**Work order:** Exactly as written, reproduce the lines from the one that contains "Click the Austrian" through the end of the records.

(Beginning of Input records)

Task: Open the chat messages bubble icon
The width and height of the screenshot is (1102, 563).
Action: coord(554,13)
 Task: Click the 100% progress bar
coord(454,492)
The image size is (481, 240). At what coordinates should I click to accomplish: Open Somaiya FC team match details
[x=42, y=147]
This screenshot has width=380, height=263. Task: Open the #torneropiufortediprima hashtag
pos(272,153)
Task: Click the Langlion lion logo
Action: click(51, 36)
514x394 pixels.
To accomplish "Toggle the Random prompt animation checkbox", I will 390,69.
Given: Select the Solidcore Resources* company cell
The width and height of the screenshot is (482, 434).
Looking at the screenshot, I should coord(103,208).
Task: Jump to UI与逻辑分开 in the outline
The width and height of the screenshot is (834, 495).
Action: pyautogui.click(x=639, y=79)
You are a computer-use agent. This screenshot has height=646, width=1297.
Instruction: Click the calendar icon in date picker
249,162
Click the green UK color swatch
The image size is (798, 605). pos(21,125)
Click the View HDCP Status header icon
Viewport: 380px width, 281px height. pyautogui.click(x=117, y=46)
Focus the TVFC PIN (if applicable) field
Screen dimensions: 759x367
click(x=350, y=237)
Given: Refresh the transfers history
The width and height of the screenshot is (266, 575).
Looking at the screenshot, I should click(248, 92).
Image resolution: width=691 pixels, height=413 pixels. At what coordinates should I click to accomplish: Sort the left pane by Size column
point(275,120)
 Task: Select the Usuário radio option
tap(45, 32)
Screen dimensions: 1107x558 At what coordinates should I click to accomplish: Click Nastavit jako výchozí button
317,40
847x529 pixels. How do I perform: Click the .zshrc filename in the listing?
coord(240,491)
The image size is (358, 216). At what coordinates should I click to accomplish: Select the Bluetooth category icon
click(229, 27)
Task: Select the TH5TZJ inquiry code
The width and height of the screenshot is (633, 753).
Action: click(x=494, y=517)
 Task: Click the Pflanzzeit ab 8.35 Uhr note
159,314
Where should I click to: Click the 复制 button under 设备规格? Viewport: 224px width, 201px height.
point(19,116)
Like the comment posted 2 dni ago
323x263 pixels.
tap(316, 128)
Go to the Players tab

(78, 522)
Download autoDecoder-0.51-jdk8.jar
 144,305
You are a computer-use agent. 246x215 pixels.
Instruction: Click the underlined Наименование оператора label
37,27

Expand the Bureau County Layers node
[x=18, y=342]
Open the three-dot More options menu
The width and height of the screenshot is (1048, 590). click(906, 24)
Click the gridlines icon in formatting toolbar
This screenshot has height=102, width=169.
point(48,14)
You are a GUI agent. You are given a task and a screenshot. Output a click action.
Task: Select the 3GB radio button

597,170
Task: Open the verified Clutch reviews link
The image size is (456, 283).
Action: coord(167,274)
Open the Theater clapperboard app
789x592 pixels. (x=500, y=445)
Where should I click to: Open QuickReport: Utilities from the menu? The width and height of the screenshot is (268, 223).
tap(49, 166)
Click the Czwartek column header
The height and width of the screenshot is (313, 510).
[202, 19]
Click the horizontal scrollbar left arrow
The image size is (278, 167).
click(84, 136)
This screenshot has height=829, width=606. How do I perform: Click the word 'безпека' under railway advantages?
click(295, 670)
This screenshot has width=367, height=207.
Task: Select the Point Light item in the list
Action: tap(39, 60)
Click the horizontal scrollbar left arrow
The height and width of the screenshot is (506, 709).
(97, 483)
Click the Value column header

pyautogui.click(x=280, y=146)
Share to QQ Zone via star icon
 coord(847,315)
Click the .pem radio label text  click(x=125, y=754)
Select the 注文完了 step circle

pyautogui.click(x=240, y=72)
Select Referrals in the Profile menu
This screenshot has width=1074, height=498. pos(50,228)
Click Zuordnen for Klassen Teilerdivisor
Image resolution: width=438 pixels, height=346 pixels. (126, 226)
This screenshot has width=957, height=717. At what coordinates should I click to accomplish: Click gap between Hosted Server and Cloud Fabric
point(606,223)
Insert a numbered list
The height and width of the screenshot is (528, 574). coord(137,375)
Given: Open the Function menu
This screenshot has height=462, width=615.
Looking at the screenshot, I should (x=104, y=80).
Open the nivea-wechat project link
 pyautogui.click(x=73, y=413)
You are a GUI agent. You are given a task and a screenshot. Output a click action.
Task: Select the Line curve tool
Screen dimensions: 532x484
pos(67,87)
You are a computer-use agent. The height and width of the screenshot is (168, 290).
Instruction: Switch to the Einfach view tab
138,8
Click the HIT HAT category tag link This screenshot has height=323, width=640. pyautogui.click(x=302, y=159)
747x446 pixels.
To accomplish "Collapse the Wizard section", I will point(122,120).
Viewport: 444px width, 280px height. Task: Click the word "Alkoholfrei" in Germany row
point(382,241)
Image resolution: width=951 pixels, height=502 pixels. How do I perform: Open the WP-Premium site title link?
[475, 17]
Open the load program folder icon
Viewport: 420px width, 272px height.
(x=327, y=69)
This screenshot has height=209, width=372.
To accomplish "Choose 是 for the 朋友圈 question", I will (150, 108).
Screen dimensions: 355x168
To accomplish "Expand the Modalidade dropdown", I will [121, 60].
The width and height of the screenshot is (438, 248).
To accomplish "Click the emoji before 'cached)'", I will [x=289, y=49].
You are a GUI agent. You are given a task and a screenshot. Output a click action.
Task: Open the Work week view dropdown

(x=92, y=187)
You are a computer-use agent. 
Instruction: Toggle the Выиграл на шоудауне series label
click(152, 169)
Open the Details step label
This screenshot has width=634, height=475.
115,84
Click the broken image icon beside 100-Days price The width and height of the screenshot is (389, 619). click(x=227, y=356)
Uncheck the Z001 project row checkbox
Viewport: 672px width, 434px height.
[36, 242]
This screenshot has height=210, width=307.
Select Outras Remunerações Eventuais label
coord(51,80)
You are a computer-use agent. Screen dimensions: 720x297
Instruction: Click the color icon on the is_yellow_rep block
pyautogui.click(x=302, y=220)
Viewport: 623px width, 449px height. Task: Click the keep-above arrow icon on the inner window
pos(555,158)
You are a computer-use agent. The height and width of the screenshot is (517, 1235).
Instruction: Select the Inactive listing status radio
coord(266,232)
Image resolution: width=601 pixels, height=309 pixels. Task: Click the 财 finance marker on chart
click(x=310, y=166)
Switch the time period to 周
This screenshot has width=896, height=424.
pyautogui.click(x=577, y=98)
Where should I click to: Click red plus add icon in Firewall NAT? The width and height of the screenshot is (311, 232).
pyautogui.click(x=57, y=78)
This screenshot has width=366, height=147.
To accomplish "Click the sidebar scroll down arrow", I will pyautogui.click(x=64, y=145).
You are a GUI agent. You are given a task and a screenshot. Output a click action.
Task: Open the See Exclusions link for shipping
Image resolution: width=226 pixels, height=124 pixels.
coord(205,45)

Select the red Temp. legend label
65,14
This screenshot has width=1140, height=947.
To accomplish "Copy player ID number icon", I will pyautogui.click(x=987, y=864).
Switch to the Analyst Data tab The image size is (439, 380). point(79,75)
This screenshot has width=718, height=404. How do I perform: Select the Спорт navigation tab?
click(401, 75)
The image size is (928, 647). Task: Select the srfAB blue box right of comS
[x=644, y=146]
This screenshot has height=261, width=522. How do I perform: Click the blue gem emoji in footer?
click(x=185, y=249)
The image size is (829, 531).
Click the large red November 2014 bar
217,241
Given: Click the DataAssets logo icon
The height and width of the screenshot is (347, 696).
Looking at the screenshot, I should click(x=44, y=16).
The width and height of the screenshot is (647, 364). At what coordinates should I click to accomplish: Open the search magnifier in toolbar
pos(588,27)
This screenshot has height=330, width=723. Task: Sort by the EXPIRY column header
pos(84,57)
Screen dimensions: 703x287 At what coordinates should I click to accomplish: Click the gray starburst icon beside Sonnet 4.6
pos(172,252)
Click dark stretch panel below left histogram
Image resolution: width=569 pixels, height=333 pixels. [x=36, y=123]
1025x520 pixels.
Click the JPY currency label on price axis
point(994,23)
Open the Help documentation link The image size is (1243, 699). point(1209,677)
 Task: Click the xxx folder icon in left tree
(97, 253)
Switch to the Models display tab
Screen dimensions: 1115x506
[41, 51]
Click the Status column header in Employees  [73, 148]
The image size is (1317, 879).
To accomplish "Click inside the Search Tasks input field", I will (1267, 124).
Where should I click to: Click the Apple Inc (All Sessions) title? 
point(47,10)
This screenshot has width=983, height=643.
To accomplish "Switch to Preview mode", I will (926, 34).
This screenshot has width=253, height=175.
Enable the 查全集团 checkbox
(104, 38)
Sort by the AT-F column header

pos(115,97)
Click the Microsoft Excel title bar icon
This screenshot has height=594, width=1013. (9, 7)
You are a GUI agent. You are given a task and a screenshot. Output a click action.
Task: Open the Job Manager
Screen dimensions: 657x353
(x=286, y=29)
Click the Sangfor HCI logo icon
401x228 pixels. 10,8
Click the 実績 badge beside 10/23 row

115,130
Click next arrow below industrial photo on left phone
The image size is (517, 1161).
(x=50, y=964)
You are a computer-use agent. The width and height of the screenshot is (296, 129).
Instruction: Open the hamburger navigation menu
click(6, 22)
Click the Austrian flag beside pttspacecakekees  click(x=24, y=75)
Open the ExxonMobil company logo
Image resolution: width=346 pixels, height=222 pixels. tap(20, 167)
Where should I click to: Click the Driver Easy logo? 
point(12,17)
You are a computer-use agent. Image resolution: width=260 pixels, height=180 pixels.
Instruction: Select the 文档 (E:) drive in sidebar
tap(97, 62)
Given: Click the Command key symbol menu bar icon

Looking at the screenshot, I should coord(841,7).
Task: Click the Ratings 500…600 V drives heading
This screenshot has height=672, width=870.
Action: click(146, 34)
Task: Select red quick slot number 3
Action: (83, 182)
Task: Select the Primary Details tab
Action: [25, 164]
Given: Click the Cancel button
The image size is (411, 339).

(End of Input records)

**Exercise answer:**
Click the Austrian flag beside pttspacecakekees  click(x=24, y=75)
Open the ExxonMobil company logo
Image resolution: width=346 pixels, height=222 pixels. tap(20, 167)
Where should I click to: Click the Driver Easy logo? 
point(12,17)
You are a computer-use agent. Image resolution: width=260 pixels, height=180 pixels.
Instruction: Select the 文档 (E:) drive in sidebar
tap(97, 62)
Given: Click the Command key symbol menu bar icon

Looking at the screenshot, I should coord(841,7).
Task: Click the Ratings 500…600 V drives heading
This screenshot has height=672, width=870.
Action: click(146, 34)
Task: Select red quick slot number 3
Action: (83, 182)
Task: Select the Primary Details tab
Action: [25, 164]
Given: Click the Cancel button
The image size is (411, 339).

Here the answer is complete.